By Clarence Page, Tribune Content Agency on

If Hillary Clinton didn't do anything wrong, why is she so reluctant to talk about it?

It is hard to call her barely legal use of her personal account to conduct government business a "scandal," since she so resolutely refuses to sound scandalized by it.

Yet even supporters of her expected presidential bid must ask themselves: How would they feel if Dick Cheney, as vice president, mixed his government and personal emails in a personal account on a personal at-home internet server?

How would they feel if he told us that he deleted 30,000 of those emails and responded "trust me" to question about whether none had to do with the public's business?

Worse, if Clinton has nothing to hide or even feel embarrassed about, why did she avoid facing reporters about the bubbling "Emailgate" or "Servergate," as some called it, for more than a week?

Why did she not come forward until two days after Sen. Dianne Feinstein, a California Democrat and leader on national security issues, admonished her on "Meet the Press" to "step up and come out and state exactly what the situation is ... I think, at this point, from this point on, the silence is going to hurt her."

One would think so. Yet her remarkably glib and casual responses to questions about her email destruction ("I didn't see any reason to keep them.") and her justification for mingling public and private emails ("convenience") recall some of her ugliest past episodes -- just as she appears poised by all indications to throw her bonnet into the ring as a presidential candidate.

There were the billing records from her law firm about the Whitewater land deal that could not be found during that investigation, yet miraculously turned up in the White House two years after they were subpoenaed.

There was her reluctance to release even the names of her consultants during her failed effort to enact health care reform.

Servergate itself resulted from disclosures uncovered by the Republican-backed House investigation of the attack on an American compound in Benghazi, Libya. Thanks to Clinton's suspicious behavior, the overblown Benghazi investigation has taken on a glimmer of new life, even if only in Republican eyes.

But does she care? Her persistent tendency to resist and refuse oversight and transparency until the last subpoena is issued shows tone deafness to public suspicions. Yet her penchant for hardball fits with remarkable ease in the uncivil atmosphere of polarized Washington -- an incivility that surged memorably with Republican attacks on her husband's presidency.

 

Today we have President Barack Obama dodging Republican obstructionism with unilateral executive actions to redefine immigrant residency status and negotiate arms control agreements without congressional approval.

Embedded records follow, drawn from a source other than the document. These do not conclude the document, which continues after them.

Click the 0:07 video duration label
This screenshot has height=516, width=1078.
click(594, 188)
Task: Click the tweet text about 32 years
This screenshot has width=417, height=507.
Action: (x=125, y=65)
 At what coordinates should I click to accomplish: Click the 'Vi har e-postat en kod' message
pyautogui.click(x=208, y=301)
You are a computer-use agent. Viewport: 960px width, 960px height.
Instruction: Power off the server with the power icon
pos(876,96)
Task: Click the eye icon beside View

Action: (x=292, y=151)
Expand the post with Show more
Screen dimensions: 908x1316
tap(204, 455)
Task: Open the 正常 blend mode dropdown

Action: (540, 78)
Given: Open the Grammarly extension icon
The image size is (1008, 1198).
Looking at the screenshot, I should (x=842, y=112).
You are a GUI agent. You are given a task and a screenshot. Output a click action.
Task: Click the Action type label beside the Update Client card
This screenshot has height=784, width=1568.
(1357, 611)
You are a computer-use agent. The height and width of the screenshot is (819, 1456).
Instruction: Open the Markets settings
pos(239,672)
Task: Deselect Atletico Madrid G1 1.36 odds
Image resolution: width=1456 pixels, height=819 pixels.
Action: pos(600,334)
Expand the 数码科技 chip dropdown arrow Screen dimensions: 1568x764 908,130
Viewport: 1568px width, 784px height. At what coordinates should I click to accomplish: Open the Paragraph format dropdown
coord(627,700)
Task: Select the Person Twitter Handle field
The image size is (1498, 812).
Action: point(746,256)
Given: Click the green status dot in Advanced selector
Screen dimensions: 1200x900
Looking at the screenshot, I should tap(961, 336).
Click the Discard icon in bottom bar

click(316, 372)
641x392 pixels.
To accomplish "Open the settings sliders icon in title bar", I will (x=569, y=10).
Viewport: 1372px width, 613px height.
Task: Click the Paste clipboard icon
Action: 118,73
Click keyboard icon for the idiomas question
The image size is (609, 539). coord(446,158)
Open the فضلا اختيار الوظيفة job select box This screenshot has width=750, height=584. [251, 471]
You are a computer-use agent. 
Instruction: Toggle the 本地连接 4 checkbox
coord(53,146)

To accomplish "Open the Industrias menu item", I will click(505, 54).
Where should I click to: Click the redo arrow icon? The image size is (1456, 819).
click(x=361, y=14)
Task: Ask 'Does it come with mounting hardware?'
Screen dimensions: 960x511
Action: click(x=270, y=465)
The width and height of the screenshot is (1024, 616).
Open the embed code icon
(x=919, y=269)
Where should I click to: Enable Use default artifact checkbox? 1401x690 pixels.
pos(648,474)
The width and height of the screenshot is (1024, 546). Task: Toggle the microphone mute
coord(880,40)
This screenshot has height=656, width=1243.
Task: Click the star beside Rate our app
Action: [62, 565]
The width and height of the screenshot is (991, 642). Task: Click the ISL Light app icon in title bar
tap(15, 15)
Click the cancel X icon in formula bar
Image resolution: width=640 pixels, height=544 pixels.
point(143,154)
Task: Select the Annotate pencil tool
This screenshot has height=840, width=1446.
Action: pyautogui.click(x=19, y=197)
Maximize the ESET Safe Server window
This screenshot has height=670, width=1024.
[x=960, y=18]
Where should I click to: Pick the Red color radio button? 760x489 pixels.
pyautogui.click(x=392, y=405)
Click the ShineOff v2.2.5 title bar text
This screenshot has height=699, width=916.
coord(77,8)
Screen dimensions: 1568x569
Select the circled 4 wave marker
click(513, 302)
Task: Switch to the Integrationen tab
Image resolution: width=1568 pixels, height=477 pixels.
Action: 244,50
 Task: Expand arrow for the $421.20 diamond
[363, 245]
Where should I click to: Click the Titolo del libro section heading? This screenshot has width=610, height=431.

In response, we have 47 senators signing a letter to Iran's leaders that undercuts President Obama's ability to sign a nuclear arms control deal with Iran without Senate approval. So much for the old American adage about politics ending at the water's edge.

Onto this political landscape comes the prospective candidacy of Hillary Clinton, who appears to have learned one of the most cynical political lessons from her days as a member of the House Judiciary Committee staff that investigated Richard Nixon's Watergate abuses: Don't leave a paper trail.

These days the paper trail is digital. Emails can be easily contained, managed and, if one so chooses, deleted if you happen to own your own server, which Clinton just happens to own.

This story's not going away. The very notion of leaving the documents on Clinton's private email account and private server up to Clinton has given new life to Rep. Trey Gowdy's House select committee on the Benghazi raid.

"One thing that's clear," said Gowdy, the South Carolina Republican, "is that we don't get to grade our own papers in life."

But Clinton thinks she does. She insists that she can be trusted to let us, the public, know what she thinks we should know. Even if she turns out to be correct on the law, her blindness to appearances of impropriety makes her sound like her own worst enemy.

Perhaps her sense of inevitability stems from expectations that her Republican rivals will self-destruct. She may be right. But self-destruction isn't limited to one party.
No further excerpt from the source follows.